DATA SUPPLIED>
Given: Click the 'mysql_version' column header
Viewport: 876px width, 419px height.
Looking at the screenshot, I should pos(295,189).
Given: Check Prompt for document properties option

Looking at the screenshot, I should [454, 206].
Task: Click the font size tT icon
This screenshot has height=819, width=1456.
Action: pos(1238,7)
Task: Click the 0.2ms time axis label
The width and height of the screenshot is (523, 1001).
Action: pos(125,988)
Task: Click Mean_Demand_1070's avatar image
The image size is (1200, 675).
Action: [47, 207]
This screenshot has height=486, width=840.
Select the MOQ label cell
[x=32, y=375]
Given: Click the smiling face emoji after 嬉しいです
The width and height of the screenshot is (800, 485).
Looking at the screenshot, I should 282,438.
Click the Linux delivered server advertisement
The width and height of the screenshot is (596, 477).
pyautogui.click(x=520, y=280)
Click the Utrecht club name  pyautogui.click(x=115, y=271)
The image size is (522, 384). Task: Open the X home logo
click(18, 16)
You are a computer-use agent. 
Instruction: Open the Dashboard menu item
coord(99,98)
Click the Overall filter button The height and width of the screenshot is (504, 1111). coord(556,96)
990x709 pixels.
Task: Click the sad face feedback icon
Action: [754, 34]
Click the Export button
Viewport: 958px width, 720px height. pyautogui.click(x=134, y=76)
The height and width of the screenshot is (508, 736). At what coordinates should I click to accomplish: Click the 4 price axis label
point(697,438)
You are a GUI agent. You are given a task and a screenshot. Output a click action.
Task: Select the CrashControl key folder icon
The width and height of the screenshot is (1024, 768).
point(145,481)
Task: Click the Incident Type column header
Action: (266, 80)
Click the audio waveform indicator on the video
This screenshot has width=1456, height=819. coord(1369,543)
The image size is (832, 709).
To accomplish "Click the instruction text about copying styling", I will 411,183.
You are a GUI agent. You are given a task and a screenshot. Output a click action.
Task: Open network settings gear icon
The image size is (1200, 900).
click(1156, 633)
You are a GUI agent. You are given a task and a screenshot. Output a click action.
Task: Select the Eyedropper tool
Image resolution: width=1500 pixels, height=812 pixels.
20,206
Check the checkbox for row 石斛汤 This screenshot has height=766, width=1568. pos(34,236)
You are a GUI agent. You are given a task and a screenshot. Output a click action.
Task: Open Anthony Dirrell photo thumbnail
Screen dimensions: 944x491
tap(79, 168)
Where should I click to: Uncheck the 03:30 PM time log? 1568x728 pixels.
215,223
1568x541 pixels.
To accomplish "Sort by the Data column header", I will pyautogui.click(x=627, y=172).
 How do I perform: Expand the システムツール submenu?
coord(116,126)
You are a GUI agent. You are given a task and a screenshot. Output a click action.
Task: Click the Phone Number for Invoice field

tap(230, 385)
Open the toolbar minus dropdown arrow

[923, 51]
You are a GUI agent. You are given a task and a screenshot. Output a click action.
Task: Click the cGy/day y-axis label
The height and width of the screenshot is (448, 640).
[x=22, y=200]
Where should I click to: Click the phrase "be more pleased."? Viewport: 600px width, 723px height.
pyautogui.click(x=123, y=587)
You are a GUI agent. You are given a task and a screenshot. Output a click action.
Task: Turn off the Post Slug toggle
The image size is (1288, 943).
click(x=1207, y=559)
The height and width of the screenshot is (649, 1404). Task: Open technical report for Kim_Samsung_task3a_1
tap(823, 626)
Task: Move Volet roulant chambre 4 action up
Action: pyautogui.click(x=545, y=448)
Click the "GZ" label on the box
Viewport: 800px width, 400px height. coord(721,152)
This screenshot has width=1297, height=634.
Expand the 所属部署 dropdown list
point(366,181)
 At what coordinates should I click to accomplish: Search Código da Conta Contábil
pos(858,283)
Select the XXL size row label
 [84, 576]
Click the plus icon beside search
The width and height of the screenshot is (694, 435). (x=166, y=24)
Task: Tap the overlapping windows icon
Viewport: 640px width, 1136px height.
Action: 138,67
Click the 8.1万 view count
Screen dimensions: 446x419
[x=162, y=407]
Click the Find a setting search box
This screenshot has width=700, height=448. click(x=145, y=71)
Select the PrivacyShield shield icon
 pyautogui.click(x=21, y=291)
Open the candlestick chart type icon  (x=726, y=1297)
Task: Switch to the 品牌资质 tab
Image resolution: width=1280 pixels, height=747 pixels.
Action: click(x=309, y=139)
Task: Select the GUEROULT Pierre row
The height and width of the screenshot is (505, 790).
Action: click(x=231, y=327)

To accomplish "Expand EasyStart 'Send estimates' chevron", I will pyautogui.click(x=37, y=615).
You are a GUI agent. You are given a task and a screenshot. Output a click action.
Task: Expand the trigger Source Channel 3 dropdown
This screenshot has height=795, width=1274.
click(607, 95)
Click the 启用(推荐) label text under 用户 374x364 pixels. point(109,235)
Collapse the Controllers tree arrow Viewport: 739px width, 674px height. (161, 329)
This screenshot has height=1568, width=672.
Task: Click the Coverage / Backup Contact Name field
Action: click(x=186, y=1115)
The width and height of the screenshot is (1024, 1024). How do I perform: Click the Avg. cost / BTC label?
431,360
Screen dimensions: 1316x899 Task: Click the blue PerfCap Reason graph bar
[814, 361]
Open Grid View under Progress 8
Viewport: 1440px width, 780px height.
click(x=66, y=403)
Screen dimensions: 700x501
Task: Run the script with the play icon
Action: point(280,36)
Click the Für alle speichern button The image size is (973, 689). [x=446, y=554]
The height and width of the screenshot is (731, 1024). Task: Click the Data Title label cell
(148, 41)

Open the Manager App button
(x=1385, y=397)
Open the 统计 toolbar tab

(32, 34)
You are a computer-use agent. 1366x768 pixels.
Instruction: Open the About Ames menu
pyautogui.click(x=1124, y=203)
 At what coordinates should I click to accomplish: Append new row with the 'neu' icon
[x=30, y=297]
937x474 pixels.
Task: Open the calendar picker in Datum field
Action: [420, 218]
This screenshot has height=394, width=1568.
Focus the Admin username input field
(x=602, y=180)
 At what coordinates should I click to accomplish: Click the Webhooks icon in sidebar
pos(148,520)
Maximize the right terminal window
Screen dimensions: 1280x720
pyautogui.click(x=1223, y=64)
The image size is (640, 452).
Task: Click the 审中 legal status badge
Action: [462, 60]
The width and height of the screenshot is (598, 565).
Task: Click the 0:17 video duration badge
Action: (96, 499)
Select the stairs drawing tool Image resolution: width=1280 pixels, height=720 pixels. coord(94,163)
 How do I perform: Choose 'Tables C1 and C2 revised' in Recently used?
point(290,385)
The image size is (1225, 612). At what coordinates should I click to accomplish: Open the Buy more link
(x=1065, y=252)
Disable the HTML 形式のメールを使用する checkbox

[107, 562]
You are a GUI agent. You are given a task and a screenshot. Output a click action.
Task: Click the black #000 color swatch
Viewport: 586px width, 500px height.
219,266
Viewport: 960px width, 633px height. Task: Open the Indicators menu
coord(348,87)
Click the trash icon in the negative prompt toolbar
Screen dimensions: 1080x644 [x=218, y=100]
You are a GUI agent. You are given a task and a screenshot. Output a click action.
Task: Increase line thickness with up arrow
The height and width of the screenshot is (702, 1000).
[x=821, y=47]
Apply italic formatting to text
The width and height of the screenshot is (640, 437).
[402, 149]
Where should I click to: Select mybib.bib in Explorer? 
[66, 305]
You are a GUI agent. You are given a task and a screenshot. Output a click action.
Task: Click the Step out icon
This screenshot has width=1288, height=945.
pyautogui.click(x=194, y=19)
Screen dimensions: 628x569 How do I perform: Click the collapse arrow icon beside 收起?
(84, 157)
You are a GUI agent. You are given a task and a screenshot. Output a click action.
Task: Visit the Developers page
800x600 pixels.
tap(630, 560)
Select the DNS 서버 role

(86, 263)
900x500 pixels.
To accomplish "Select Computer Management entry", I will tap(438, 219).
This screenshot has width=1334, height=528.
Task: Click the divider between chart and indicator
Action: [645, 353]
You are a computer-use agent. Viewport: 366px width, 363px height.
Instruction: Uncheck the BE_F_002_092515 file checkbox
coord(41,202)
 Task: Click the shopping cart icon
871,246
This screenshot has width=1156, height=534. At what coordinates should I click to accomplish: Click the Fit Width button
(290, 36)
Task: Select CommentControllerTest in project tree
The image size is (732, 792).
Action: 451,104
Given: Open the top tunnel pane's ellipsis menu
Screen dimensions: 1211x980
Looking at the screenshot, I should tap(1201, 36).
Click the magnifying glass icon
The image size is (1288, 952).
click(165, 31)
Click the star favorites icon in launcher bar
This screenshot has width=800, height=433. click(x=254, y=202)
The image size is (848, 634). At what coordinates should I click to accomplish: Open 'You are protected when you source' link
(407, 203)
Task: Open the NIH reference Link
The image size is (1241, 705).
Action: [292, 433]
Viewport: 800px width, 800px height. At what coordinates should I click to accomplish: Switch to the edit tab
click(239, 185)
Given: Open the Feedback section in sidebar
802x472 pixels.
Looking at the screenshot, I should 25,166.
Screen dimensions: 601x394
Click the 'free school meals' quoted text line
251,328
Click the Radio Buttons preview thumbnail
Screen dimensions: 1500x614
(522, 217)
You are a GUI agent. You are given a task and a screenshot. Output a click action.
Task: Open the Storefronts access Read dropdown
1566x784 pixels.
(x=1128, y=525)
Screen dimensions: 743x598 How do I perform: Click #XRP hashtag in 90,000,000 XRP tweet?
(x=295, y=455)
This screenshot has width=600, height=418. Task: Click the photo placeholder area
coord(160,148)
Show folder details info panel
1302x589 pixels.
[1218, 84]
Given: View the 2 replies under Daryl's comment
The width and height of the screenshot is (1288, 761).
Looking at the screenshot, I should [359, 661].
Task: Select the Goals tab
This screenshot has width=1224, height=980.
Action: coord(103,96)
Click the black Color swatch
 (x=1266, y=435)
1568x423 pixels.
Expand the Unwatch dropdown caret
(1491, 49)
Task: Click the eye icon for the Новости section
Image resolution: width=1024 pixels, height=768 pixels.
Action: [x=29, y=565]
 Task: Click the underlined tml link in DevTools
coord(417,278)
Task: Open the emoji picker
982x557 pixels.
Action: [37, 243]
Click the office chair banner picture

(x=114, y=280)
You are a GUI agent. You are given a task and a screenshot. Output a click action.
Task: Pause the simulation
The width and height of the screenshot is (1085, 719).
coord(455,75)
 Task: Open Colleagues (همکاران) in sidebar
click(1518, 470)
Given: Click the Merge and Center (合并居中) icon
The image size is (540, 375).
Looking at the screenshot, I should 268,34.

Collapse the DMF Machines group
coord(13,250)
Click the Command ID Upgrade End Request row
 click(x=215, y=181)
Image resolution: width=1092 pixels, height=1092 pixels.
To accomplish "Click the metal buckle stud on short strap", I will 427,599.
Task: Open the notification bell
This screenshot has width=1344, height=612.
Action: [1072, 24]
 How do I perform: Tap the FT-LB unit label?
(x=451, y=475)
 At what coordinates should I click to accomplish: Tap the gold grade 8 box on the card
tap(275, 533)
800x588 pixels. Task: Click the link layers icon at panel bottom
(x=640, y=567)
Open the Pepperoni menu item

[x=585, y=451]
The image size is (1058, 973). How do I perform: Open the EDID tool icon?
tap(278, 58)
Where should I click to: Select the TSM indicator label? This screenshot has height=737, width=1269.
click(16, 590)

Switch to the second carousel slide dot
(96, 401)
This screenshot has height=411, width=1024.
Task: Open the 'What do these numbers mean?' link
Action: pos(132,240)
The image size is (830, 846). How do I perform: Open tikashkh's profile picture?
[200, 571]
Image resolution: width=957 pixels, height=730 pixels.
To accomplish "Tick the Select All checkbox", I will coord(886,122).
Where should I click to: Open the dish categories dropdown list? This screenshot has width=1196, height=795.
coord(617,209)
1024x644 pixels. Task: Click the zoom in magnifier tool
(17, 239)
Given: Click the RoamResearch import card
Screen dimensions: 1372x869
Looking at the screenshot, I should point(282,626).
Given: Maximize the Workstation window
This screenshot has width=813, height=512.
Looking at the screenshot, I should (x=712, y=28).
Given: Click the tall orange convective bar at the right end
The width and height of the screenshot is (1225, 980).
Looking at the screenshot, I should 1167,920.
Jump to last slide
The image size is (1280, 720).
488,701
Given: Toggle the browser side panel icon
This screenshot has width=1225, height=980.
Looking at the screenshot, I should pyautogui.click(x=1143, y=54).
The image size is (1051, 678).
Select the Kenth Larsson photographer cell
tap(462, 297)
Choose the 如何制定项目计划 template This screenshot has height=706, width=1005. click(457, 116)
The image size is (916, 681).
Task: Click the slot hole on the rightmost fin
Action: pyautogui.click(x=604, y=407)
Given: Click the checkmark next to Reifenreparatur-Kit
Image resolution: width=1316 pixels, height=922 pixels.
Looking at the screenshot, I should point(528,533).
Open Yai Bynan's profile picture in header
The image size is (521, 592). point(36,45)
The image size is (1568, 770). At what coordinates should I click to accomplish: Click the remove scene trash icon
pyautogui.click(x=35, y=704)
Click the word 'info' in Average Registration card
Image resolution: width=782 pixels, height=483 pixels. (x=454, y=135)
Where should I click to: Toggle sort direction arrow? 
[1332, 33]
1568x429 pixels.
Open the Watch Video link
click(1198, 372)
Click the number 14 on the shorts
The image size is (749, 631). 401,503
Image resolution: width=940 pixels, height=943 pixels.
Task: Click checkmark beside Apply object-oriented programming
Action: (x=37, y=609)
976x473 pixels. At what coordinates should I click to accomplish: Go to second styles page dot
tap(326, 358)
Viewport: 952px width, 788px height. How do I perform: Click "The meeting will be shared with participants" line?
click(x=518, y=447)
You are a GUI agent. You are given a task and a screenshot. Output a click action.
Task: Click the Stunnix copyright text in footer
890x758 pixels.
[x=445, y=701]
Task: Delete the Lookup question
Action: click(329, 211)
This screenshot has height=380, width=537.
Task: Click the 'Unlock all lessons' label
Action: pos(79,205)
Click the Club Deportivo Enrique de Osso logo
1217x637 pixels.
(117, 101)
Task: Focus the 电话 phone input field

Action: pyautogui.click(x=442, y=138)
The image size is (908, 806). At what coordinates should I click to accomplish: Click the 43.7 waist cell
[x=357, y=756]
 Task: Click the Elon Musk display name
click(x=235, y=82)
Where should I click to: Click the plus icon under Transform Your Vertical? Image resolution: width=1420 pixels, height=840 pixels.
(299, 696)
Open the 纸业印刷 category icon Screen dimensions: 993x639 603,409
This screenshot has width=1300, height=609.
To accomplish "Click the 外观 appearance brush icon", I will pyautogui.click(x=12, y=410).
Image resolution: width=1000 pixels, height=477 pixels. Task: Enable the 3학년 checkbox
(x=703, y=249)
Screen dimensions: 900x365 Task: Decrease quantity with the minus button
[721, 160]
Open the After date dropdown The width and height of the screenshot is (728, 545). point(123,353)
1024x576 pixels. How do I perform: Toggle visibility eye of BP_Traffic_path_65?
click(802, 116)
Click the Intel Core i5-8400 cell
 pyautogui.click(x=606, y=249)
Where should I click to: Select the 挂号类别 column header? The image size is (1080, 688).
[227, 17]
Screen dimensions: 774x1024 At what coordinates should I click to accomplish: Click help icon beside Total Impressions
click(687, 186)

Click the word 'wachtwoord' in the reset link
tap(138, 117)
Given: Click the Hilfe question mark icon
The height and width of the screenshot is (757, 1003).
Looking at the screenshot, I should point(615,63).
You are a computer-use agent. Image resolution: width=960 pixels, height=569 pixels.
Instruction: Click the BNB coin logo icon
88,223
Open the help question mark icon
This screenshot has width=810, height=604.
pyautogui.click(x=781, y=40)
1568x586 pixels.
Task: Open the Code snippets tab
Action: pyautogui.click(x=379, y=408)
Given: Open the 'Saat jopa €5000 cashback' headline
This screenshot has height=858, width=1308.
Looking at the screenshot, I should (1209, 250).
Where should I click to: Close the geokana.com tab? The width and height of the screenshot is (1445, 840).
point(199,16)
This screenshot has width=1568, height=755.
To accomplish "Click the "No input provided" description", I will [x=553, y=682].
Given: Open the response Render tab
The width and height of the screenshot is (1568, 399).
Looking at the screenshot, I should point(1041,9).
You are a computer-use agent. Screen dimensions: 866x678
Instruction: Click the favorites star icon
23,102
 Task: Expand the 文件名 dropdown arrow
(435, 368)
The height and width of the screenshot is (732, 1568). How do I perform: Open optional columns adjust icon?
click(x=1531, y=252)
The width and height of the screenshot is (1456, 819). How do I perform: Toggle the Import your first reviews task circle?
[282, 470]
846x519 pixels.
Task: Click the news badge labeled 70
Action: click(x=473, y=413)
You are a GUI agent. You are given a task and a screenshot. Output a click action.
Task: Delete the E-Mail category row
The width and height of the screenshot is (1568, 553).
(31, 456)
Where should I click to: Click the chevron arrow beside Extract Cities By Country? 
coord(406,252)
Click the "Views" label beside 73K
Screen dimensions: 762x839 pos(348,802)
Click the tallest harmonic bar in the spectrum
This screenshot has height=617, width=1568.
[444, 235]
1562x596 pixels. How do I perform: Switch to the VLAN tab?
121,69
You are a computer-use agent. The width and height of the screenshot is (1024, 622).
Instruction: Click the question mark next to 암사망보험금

WORK REQUEST> Work out how many lines in the material contain the string "thumbnail", then write that number and nothing more.

ANSWER AREA> 2